Penetapan Abdul Wahid selaku Bupati HSU sebagai Tersangka dalam perkara dugaan TPK suap pengadaan barang dan jasa di lingkungan Pemerintah Kabupaten (Pemkab) HSU Tahun 2021–2022 merupakan pengembangan penyidikan perkara tersebut yang sebelumnya menjerat Maliki selaku Pelaksana-tugas (Plt.) Kepala Dinas Pekerjaan Umum Penataan Ruang dan Pertanahan (PUPRP) Pemkab HSU, Marhaini selaku Direktur CV. Hanamas dan Fachriadi selaku Direktur CV. Kalpataru.

Abdul Wahid selaku Bupati HSU ditetapkan KPK sebagai Tersangka perkara dugaan TPK suap pengadaan barang dan jasa di lingkungan Pemerintah Kabupaten (Pemkab) HSU Tahun 2021–2022 pada Kamis 19 November 2021. Sedangkan Maliki selaku Pelaksana-tugas (Plt.) Kepala Dinas Pekerjaan Umum Penataan Ruang dan Pertanahan (PUPRP) Pemkab HSU, Marhaini selaku Direktur CV. Hanamas dan Fachriadi selaku Direktur CV. Kalpataru ditetapkan KPK sebagai Tersangka pada Kamis 16 September 2021.

Dalam perkara dugaan TPK suap pengadaan barang dan jasa di lingkungan Pemerintah Kabupaten (Pemkab) HSU Tahun 2021–2022, Abdul Wahid selaku Bupati HSU dan Maliki selaku Plt. Kepala Dinas PUPRP Pemkab HSU ditetapkan KPK sebagai Tersangka penerima suap. Sedangkan Marhaini selaku Direktur CV. Hanamas dan Fachriadi selaku Direktur CV. Kalpataru ditetapkan KPK sebagai Tersangka penerima suap.

KPK menyangka, Abdul Wahid selaku Bupati HSU diduga telah menerima di antaranya, yakni pada tahun 2019 sejumlah sekitar Rp. 4,6 miliar, tahun 2020 sejumlah sekitar Rp. 12 miliar serta tahun 2021 sejumlah sekitar Rp. 1,8 miliar.

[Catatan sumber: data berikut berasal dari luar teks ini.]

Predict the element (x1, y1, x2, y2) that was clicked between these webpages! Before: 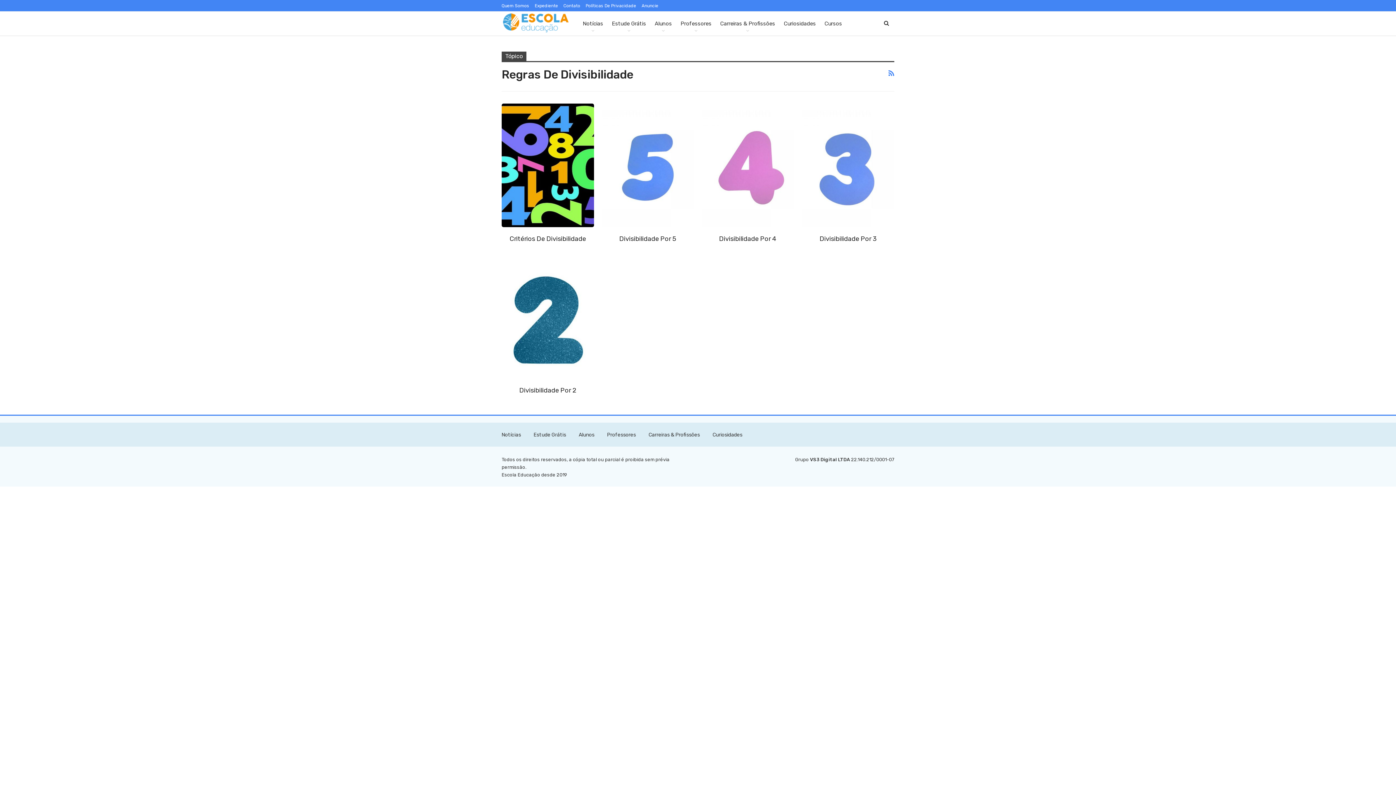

Sehingga, total sementara uang yang diterima Abdul Wahid selaku Bupati HSU mencapai sekitar Rp. 18,9 miliar.

Dalam perkara dugaan Tindak Pidana Korupsi (TPK) suap pengadaan barang dan jasa di lingkungan Pemerintah Kabupaten (Pemkab) HSU Tahun 2021–2022, terhadap Maliki KPK menyangkakan Pasal 12 huruf a atau b atau Pasal 11 Undang-Undang Tindak Pidana Korupsi, juncto Pasal 64 dan Pasal 65 KUHP.

Terhadap Marhaini dan Fachriadi, KPK menyangkakan Pasal 5 ayat (1) huruf a atau b atau Pasal 13 Undang-Undang Tindak Pidana Korupsi, juncto Pasal 65 KUHP.

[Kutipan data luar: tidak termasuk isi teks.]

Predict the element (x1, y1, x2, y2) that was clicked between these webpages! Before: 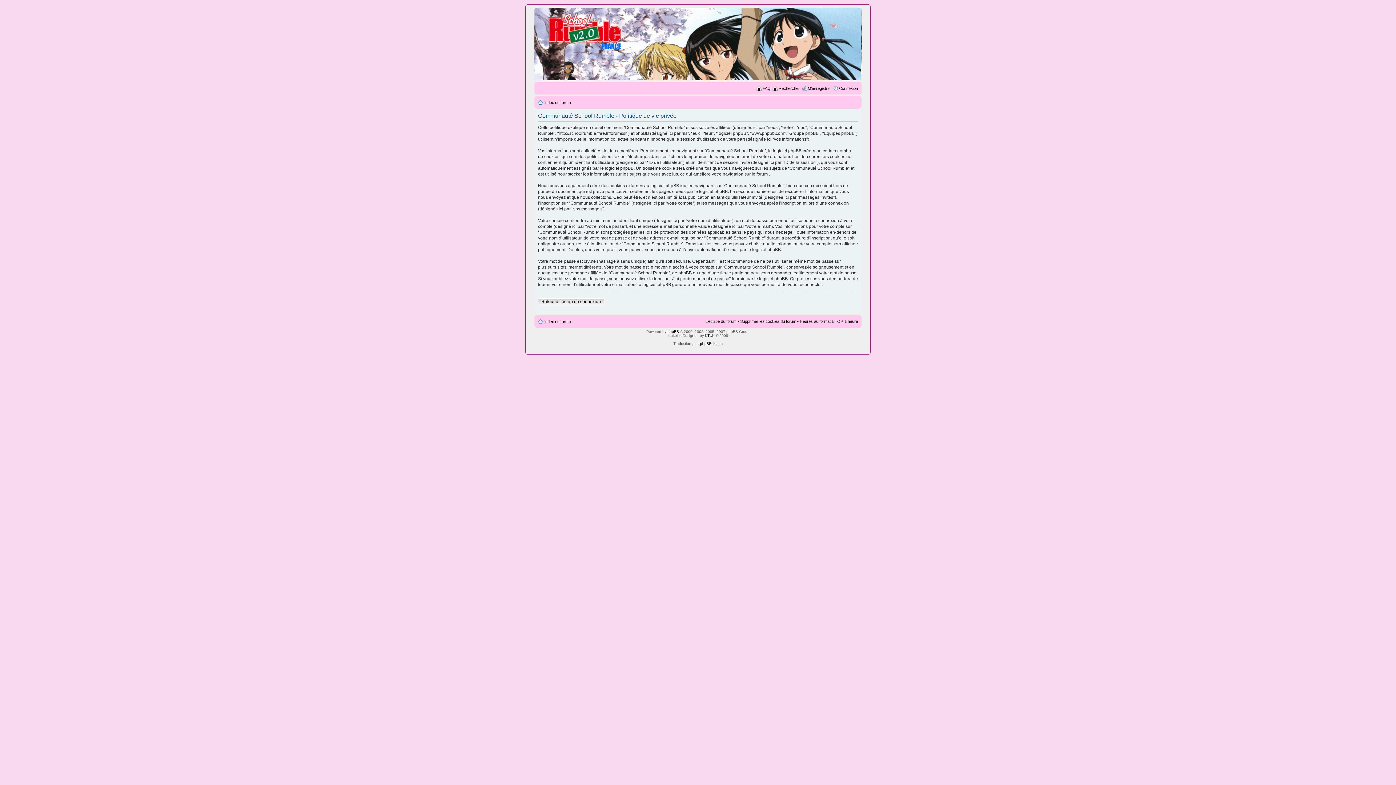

Terhadap Abdul Wahid selaku Bupati Hulu Sungai Utara, KPK menyangkakan Pasal 12 huruf a atau Pasal 12 huruf b atau Pasal 11 dan Pasal 12 B Undang-Undang Nomor 31 Tahun 1999 sebagaimana telah diubah dengan Undang-Undang Nomor 20 Tahun 2001 tentang Perubahan atas Undang- Undang Nomor 31 Tahun 1999 tentang Pemberantasan Tindak Pidana Korupsi, jo Pasal 55 ayat (1) ke-1 KUHP, jo Pasal 64 KUHP, jo Pasal 65 KUHP.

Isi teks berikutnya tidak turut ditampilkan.